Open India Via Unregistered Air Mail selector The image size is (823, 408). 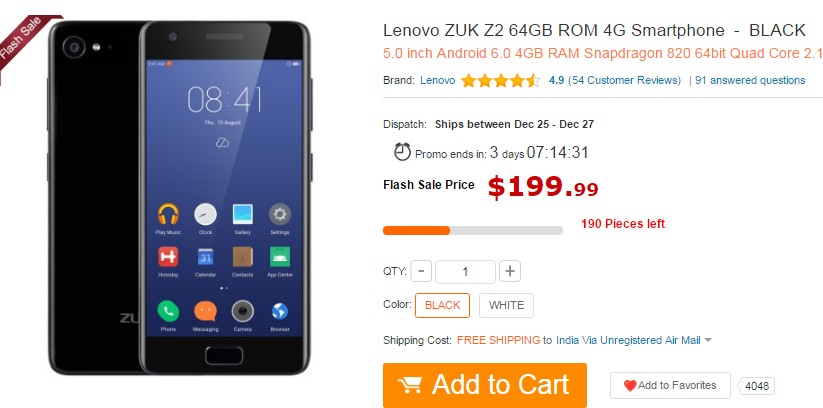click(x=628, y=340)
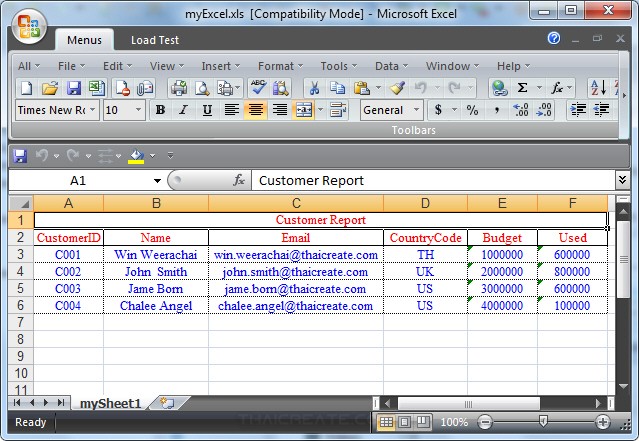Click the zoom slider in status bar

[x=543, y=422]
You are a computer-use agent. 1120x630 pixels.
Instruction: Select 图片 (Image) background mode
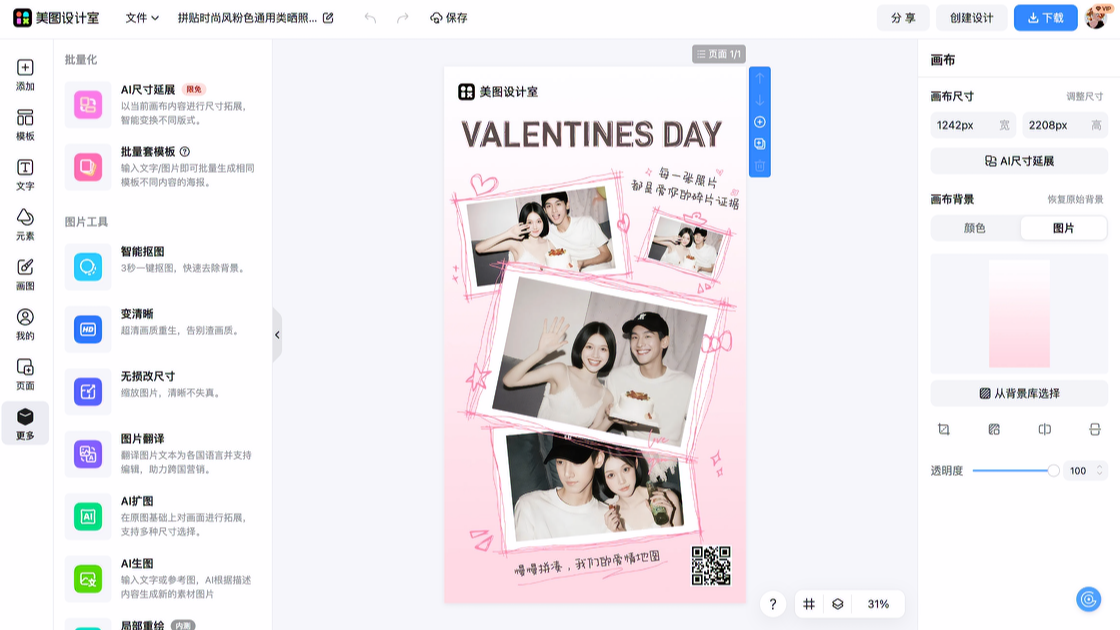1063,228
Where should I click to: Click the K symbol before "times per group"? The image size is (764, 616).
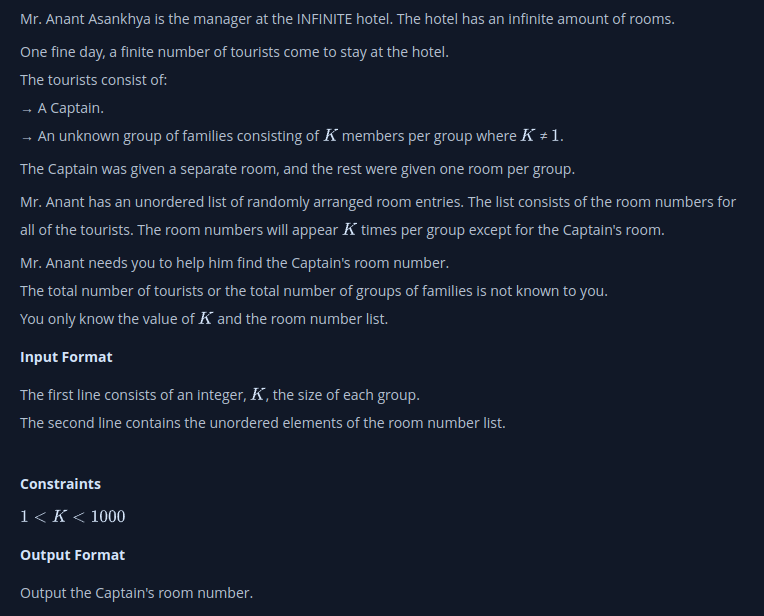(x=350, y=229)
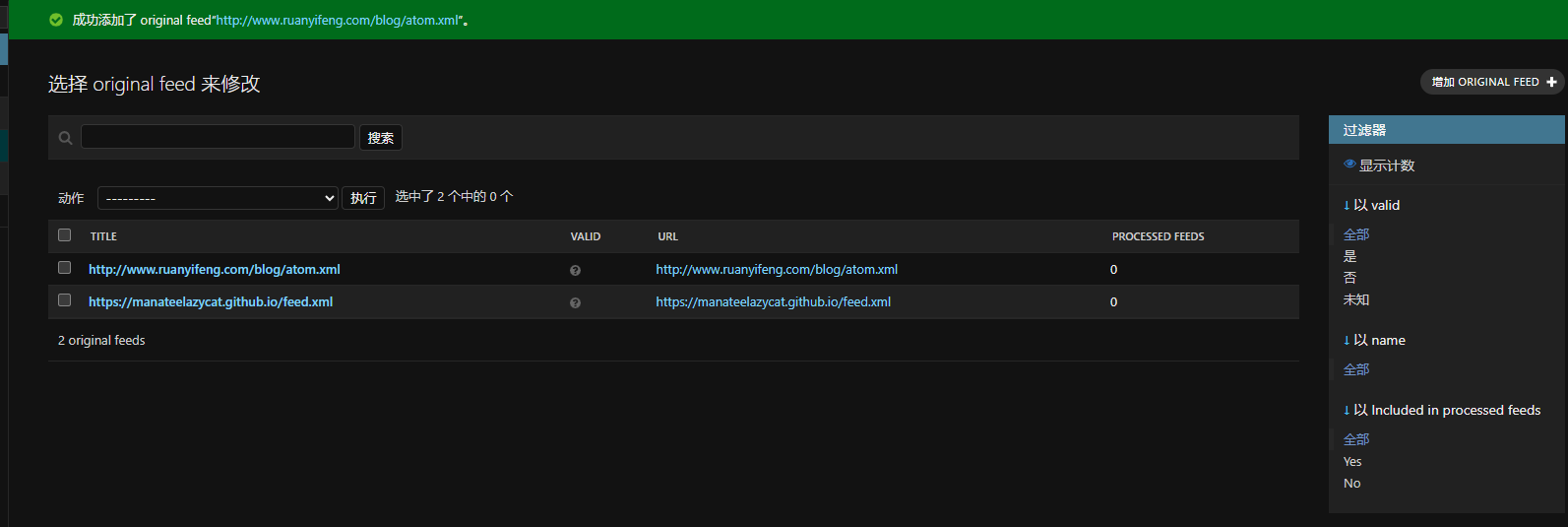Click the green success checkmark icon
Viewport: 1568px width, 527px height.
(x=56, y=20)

◆ ◆ ◆

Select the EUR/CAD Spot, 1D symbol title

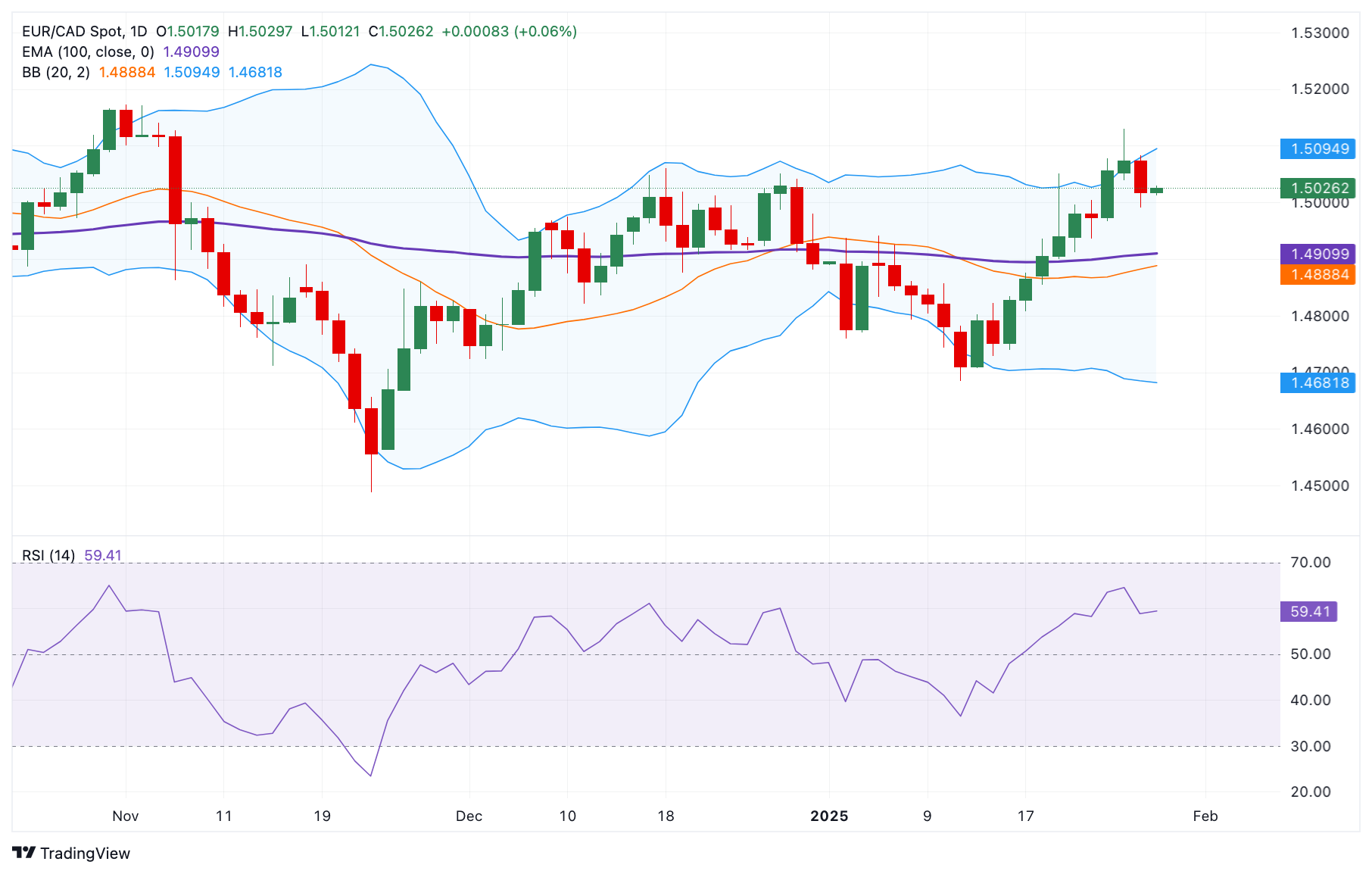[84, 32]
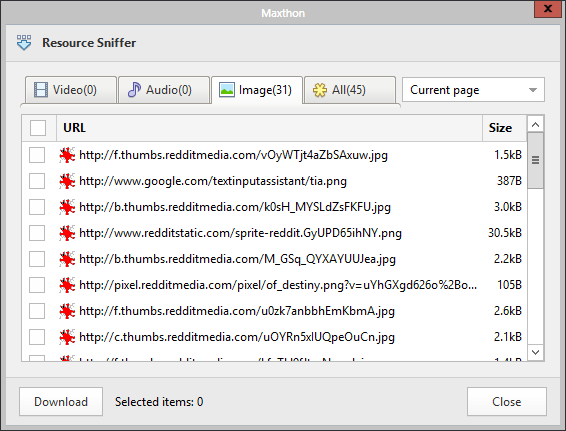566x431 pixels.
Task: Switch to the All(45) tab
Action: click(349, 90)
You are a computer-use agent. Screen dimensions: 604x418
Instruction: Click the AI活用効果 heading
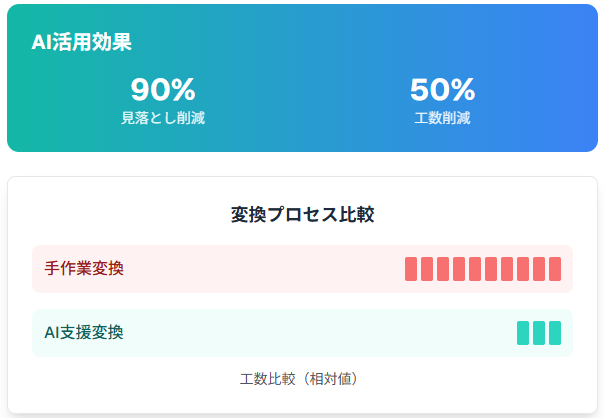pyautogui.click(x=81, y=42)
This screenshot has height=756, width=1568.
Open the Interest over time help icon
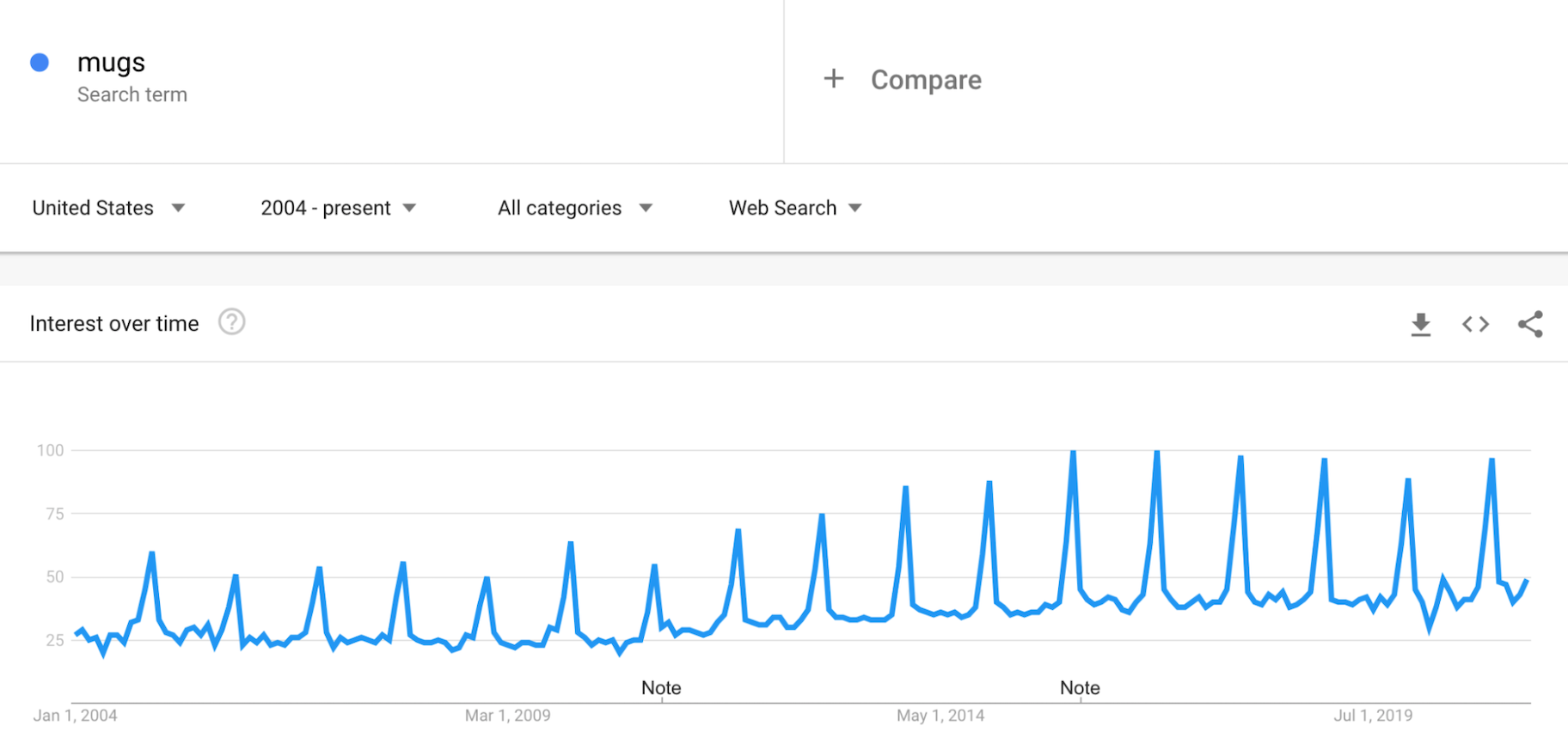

◆ ◆ ◆

• _Short exercise_:
Update the lines starting at the one that contains "You are a computer-use agent. 1120x630" and ending at the one that contains "(x=56, y=20)" by changing "image size" to "screenshot size" and leaving everything else as it is. Give only those lines, without the pictures.

• _Exercise result_:
You are a computer-use agent. 1120x630 pixels.
Instruction: Select 图片 (Image) background mode
1063,228
Where should I click to: Click the K symbol before "times per group"? The screenshot size is (764, 616).
(x=350, y=229)
Click the green success checkmark icon
Viewport: 1568px width, 527px height.
(x=56, y=20)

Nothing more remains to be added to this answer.